--- begin ---
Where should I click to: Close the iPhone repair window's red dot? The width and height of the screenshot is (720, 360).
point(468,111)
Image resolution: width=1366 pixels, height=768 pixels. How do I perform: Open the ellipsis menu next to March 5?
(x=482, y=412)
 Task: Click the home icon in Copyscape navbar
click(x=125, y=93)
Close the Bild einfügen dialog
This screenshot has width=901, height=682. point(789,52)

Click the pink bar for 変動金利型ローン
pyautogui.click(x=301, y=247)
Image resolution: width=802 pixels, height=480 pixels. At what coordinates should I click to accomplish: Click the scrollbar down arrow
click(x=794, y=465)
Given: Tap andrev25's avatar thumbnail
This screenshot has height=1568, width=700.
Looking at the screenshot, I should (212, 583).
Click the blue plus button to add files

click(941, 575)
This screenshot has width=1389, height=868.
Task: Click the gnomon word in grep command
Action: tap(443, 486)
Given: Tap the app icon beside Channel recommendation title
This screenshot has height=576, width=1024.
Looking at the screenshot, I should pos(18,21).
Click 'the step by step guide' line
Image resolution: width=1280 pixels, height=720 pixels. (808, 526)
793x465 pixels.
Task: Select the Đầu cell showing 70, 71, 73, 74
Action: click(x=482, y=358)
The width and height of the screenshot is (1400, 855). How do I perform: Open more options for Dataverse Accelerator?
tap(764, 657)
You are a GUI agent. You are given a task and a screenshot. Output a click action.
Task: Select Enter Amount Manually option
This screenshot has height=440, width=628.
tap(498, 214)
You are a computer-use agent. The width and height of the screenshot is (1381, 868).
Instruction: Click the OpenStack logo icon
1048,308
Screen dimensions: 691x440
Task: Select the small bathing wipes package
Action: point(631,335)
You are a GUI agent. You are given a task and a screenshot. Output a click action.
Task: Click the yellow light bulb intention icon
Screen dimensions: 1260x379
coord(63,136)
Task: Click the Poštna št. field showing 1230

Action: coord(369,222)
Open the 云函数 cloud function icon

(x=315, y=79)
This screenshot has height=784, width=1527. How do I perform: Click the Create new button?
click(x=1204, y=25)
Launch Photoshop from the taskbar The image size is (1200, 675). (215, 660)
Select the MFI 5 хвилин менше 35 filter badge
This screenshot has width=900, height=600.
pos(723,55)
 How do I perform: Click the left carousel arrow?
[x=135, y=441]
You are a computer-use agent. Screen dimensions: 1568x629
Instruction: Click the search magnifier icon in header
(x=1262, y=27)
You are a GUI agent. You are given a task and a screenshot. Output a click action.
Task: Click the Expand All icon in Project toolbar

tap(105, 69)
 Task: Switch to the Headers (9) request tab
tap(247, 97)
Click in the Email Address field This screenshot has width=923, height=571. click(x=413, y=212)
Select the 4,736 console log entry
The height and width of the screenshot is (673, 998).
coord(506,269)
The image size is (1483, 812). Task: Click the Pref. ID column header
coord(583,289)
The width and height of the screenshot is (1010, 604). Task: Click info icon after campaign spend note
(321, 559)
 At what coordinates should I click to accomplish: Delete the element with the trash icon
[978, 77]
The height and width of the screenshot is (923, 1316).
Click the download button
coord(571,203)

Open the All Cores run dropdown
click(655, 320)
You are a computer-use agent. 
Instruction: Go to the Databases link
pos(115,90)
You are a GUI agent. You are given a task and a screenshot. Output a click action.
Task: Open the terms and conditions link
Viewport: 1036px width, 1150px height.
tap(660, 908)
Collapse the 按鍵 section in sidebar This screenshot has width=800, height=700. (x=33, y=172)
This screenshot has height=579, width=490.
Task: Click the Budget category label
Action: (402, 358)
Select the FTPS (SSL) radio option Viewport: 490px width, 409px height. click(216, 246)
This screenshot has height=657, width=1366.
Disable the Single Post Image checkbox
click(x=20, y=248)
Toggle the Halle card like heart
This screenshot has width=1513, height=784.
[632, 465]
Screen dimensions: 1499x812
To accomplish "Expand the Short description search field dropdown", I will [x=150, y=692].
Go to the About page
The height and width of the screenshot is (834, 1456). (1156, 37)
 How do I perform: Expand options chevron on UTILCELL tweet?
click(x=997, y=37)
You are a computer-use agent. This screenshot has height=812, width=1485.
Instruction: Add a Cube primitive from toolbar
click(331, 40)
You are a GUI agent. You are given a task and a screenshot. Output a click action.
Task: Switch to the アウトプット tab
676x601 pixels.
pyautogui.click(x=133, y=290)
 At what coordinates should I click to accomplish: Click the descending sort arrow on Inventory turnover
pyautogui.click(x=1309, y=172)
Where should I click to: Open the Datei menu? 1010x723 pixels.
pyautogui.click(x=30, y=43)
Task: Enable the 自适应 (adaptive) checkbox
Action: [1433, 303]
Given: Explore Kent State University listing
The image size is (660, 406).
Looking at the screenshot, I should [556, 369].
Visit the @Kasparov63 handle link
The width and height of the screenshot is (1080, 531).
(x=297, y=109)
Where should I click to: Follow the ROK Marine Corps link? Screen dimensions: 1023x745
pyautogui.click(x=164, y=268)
--- end ---
● **What this task involves**:
Can you copy every entry above, from first to last, word for word?

● **Output of the exercise**:
Where should I click to: Close the iPhone repair window's red dot? The width and height of the screenshot is (720, 360).
point(468,111)
Image resolution: width=1366 pixels, height=768 pixels. How do I perform: Open the ellipsis menu next to March 5?
(x=482, y=412)
 Task: Click the home icon in Copyscape navbar
click(x=125, y=93)
Close the Bild einfügen dialog
This screenshot has width=901, height=682. point(789,52)

Click the pink bar for 変動金利型ローン
pyautogui.click(x=301, y=247)
Image resolution: width=802 pixels, height=480 pixels. At what coordinates should I click to accomplish: Click the scrollbar down arrow
click(x=794, y=465)
Given: Tap andrev25's avatar thumbnail
This screenshot has height=1568, width=700.
Looking at the screenshot, I should (212, 583).
Click the blue plus button to add files

click(941, 575)
This screenshot has width=1389, height=868.
Task: Click the gnomon word in grep command
Action: tap(443, 486)
Given: Tap the app icon beside Channel recommendation title
This screenshot has height=576, width=1024.
Looking at the screenshot, I should pos(18,21).
Click 'the step by step guide' line
Image resolution: width=1280 pixels, height=720 pixels. (808, 526)
793x465 pixels.
Task: Select the Đầu cell showing 70, 71, 73, 74
Action: click(x=482, y=358)
The width and height of the screenshot is (1400, 855). How do I perform: Open more options for Dataverse Accelerator?
tap(764, 657)
You are a GUI agent. You are given a task and a screenshot. Output a click action.
Task: Select Enter Amount Manually option
This screenshot has height=440, width=628.
tap(498, 214)
You are a computer-use agent. The width and height of the screenshot is (1381, 868).
Instruction: Click the OpenStack logo icon
1048,308
Screen dimensions: 691x440
Task: Select the small bathing wipes package
Action: point(631,335)
You are a GUI agent. You are given a task and a screenshot. Output a click action.
Task: Click the yellow light bulb intention icon
Screen dimensions: 1260x379
coord(63,136)
Task: Click the Poštna št. field showing 1230

Action: coord(369,222)
Open the 云函数 cloud function icon

(x=315, y=79)
This screenshot has height=784, width=1527. How do I perform: Click the Create new button?
click(x=1204, y=25)
Launch Photoshop from the taskbar The image size is (1200, 675). (215, 660)
Select the MFI 5 хвилин менше 35 filter badge
This screenshot has width=900, height=600.
pos(723,55)
 How do I perform: Click the left carousel arrow?
[x=135, y=441]
You are a computer-use agent. Screen dimensions: 1568x629
Instruction: Click the search magnifier icon in header
(x=1262, y=27)
You are a GUI agent. You are given a task and a screenshot. Output a click action.
Task: Click the Expand All icon in Project toolbar

tap(105, 69)
 Task: Switch to the Headers (9) request tab
tap(247, 97)
Click in the Email Address field This screenshot has width=923, height=571. click(x=413, y=212)
Select the 4,736 console log entry
The height and width of the screenshot is (673, 998).
coord(506,269)
The image size is (1483, 812). Task: Click the Pref. ID column header
coord(583,289)
The width and height of the screenshot is (1010, 604). Task: Click info icon after campaign spend note
(321, 559)
 At what coordinates should I click to accomplish: Delete the element with the trash icon
[978, 77]
The height and width of the screenshot is (923, 1316).
Click the download button
coord(571,203)

Open the All Cores run dropdown
click(655, 320)
You are a computer-use agent. 
Instruction: Go to the Databases link
pos(115,90)
You are a GUI agent. You are given a task and a screenshot. Output a click action.
Task: Open the terms and conditions link
Viewport: 1036px width, 1150px height.
tap(660, 908)
Collapse the 按鍵 section in sidebar This screenshot has width=800, height=700. (x=33, y=172)
This screenshot has height=579, width=490.
Task: Click the Budget category label
Action: (402, 358)
Select the FTPS (SSL) radio option Viewport: 490px width, 409px height. click(216, 246)
This screenshot has height=657, width=1366.
Disable the Single Post Image checkbox
click(x=20, y=248)
Toggle the Halle card like heart
This screenshot has width=1513, height=784.
[632, 465]
Screen dimensions: 1499x812
To accomplish "Expand the Short description search field dropdown", I will [x=150, y=692].
Go to the About page
The height and width of the screenshot is (834, 1456). (1156, 37)
 How do I perform: Expand options chevron on UTILCELL tweet?
click(x=997, y=37)
You are a computer-use agent. This screenshot has height=812, width=1485.
Instruction: Add a Cube primitive from toolbar
click(331, 40)
You are a GUI agent. You are given a task and a screenshot. Output a click action.
Task: Switch to the アウトプット tab
676x601 pixels.
pyautogui.click(x=133, y=290)
 At what coordinates should I click to accomplish: Click the descending sort arrow on Inventory turnover
pyautogui.click(x=1309, y=172)
Where should I click to: Open the Datei menu? 1010x723 pixels.
pyautogui.click(x=30, y=43)
Task: Enable the 自适应 (adaptive) checkbox
Action: [1433, 303]
Given: Explore Kent State University listing
The image size is (660, 406).
Looking at the screenshot, I should [556, 369].
Visit the @Kasparov63 handle link
The width and height of the screenshot is (1080, 531).
(x=297, y=109)
Where should I click to: Follow the ROK Marine Corps link? Screen dimensions: 1023x745
pyautogui.click(x=164, y=268)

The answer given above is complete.